The Tokyo taxi's braking, it's screaming to a halt.
And there's nothing to hold on to when gravity betrays you,
And every kiss enslaves you.
Discovering Japan.
Discovering Japan.’

Graham Parker, 'Discovering Japan'

No. 212

Does Your Business Have Nightingale Floors? Learning to Recognise the Early Warning Signs of Danger

Nijo Castle gates

Nijo Castle gates

As a dignitary visiting the Shogun at his Nijo-jo Castle in Kyoto, you would pass through the magnificent Karamon Gate, with its Chinese-style gables and exquisite carvings of cranes, lions, pines and plum blossoms. Mindful of the Shogun’s power, you would perhaps hesitate as you entered the Ninomaru-goten Palace: 33 rooms and 800 tatami mats elegantly arranged within six connected buildings in a diagonal line. In the first and largest room, you would be greeted by fierce tigers painted on the bright golden walls. You would be ushered through more gold halls, these decorated with peacocks to signal the Shogun’s wealth, and pine trees to mark his everlasting prosperity. Your sense of awe and anticipation would gradually escalate as you were escorted quietly from one imposing chamber to the next. The Shogun awaits.
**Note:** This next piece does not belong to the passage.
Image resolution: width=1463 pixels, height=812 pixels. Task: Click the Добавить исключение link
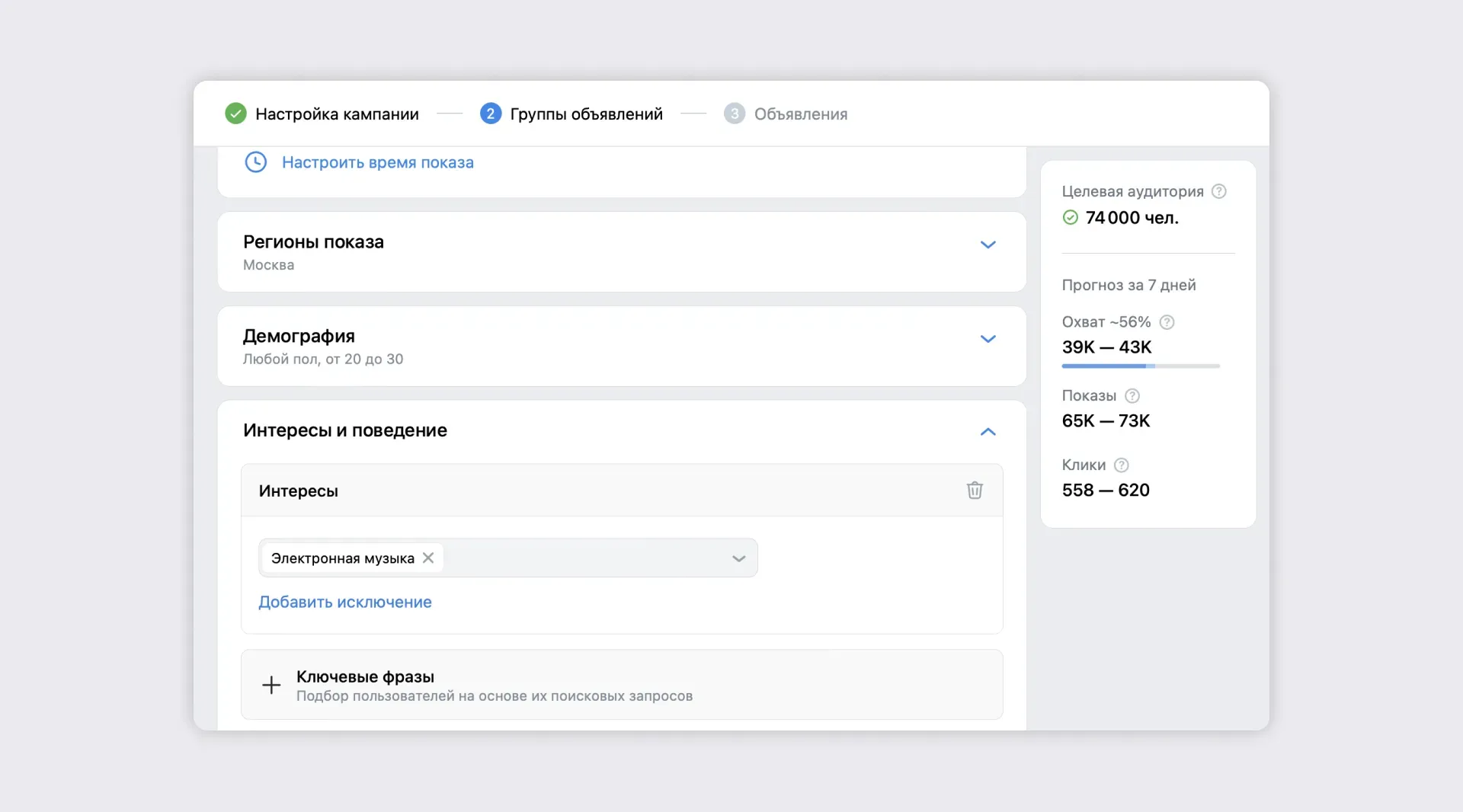point(345,603)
Kuroshoin (Inner Audience Chamber) Nijō Castle

Kuroshoin (Inner Audience Chamber) Nijō Castle

On your route through the Palace you would marvel at the floorboards that sing like nightingales as you walk down the corridor. An attendant might explain that the sound of the nightingale floors is produced by clamps moving against nails driven into the wooden supporting beams. Are the floors designed merely to delight and impress, you wonder? Or are they an early warning system, announcing the presence of intruders?

As I paced along the corridor of the Ninomaru-goten Palace accompanied by a chorus of birdsong, my mind turned to early warning systems in business.
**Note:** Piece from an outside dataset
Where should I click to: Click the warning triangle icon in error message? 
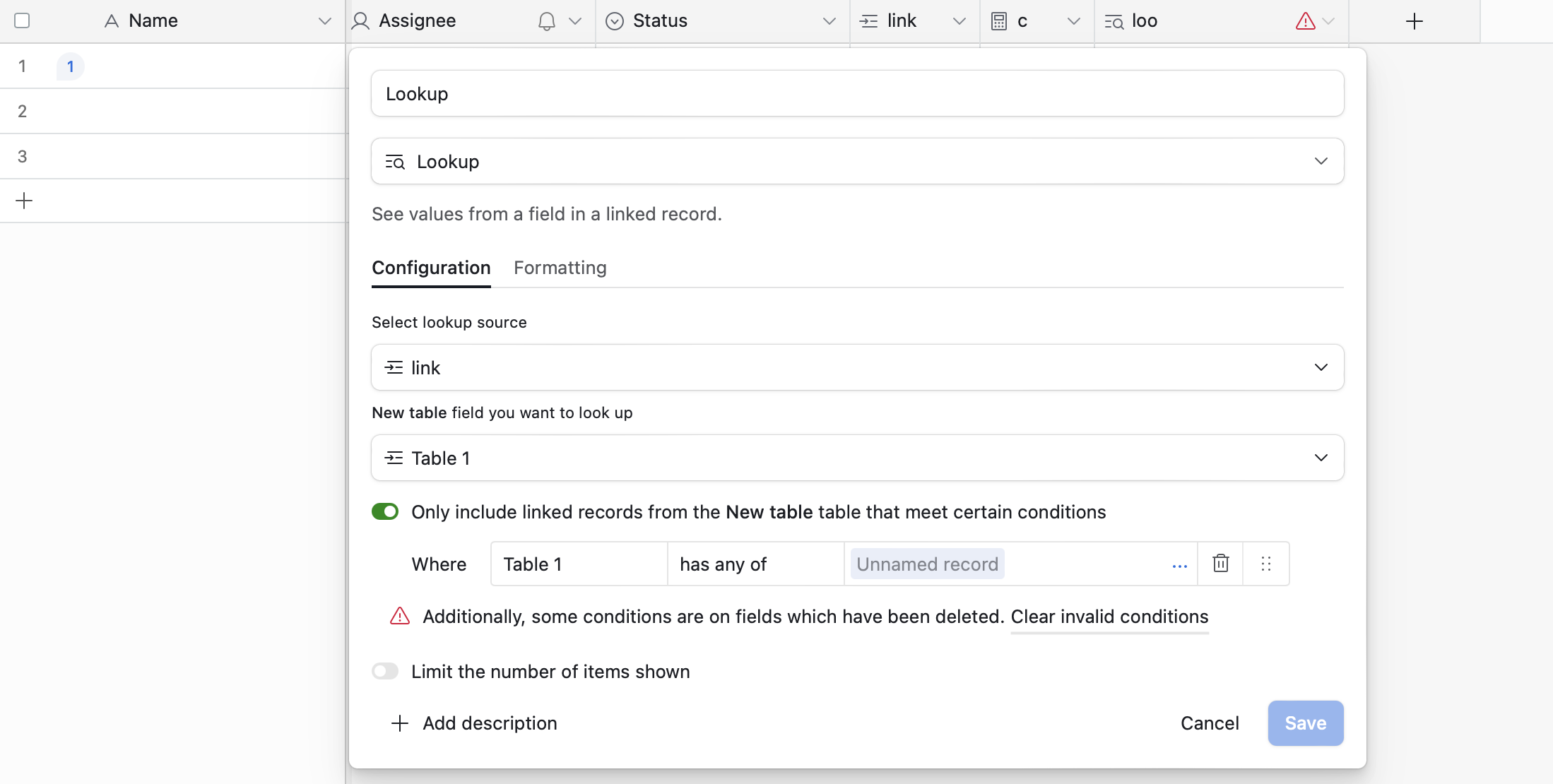[398, 616]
‘It’s a small project. We don’t want to distract you.’

If you work in an Agency and you hear these words, alarm bells should be ringing. What is being characterised as a modest and marginal initiative, may well be a door through which your competitors will come streaming in. It’s an early warning that your Clients find you boring, predictable, slow or expensive - perhaps all of these things. They’re keen to try out new talent, to find fresh ideas, to see how a different relationship feels.

‘The boss is very interested in this research project and has decided to attend the debrief next week.’

It is encouraging that your most senior Client is curious about a humble research debrief. But other motives could be at play. What if the Marketing team know which way the findings are heading and have invited their boss to witness your trial and execution? Maybe you’re being set up for a fall.

‘The work’s good, but is it great? Can we push it harder?’

Any Agency worth its salt should have an inner voice encouraging it to take ideas further and faster. In the natural course of events, it is the Clients’ role to rein the Agency back, to sound a note of realism and practicality. So when these challenging sentiments are expressed by your Clients, you should be concerned. The natural order has been overturned and it doesn’t bode well.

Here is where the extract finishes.